Rachel Grynberg said...

It's not that I don't have the right. It's that it's really inappropriate. I'll be blunt. I started to complain about something everyone else was and I got no support. True, I was extremely tired when I did this and I couldn't be articulate. The reality is, is that I don't know how things work at this school -- when you can really speak up and when you can't. And I was probably speaking at a useless time anyway. I am completely overwhelmed right now by a few things, but I am the least taxed and least important person in this equation. People have retirements to consider or tail ends of careers which are going to be hard to continue. Compared to everyone else, I have it made. I'm younger. The school has been cut down to people with 20 plus years. Everyone else has been farmed out as an ATR. I'm liked by the administration, probably in part because I'm new to the school and carry none of its history/baggage. Everything that can be done to me has almost already been done, too -- school's been cut, etc. So, I'm like a traveler in another country. Well, without some of the freedom that the phrase, "another country" implies, but still.

Rachel Grynberg said...

Twice at Tilden I have had moments of phenominal inarticulateness about things for which I am passionate.
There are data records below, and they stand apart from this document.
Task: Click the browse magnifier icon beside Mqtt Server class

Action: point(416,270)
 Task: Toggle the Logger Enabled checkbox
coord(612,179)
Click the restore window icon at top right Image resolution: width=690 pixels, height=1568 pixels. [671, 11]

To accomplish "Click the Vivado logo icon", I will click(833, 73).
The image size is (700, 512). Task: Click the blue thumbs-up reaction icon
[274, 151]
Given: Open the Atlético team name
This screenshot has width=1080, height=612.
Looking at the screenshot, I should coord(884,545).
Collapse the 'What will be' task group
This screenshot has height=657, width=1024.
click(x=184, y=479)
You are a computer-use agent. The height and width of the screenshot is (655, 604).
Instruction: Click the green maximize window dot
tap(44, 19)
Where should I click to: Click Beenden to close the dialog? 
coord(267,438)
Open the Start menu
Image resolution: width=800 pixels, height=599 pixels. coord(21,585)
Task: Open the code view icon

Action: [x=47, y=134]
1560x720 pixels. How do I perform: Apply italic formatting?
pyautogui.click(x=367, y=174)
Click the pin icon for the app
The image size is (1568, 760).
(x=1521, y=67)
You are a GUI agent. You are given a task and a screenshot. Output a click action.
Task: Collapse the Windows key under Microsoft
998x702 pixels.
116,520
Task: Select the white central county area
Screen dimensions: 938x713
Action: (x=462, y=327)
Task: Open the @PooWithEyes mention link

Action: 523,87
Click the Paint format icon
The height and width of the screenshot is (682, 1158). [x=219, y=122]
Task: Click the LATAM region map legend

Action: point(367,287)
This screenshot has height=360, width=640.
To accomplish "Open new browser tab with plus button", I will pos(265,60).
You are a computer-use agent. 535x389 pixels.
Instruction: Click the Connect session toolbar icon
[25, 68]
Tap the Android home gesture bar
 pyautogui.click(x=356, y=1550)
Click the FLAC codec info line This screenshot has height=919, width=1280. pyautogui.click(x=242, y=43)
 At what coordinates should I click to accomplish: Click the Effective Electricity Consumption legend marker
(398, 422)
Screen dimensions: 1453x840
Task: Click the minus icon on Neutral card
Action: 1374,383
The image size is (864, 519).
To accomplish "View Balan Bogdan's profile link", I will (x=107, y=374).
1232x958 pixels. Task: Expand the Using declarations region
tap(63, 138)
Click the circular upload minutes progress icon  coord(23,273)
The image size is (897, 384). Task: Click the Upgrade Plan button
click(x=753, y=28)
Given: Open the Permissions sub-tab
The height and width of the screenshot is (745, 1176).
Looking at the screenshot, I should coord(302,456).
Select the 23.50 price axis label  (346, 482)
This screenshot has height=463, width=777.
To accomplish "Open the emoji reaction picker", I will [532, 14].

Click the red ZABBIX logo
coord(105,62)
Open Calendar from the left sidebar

I am beginning to wonder if it's the air...or if I have MS or something else like it. Seriously.

Pissedoffteacher said...

Sorry you are feeling like that but I find that most teachers will not back you up, no matter how long you are at the school and most administrators have no interest in what you say, no matter who you are.

So, stop letting them make you feel like an outsider. Say what is on your mind. Sometimes it works out.

I have finally found a principal that appreciaters my big mouth and it is wonderful.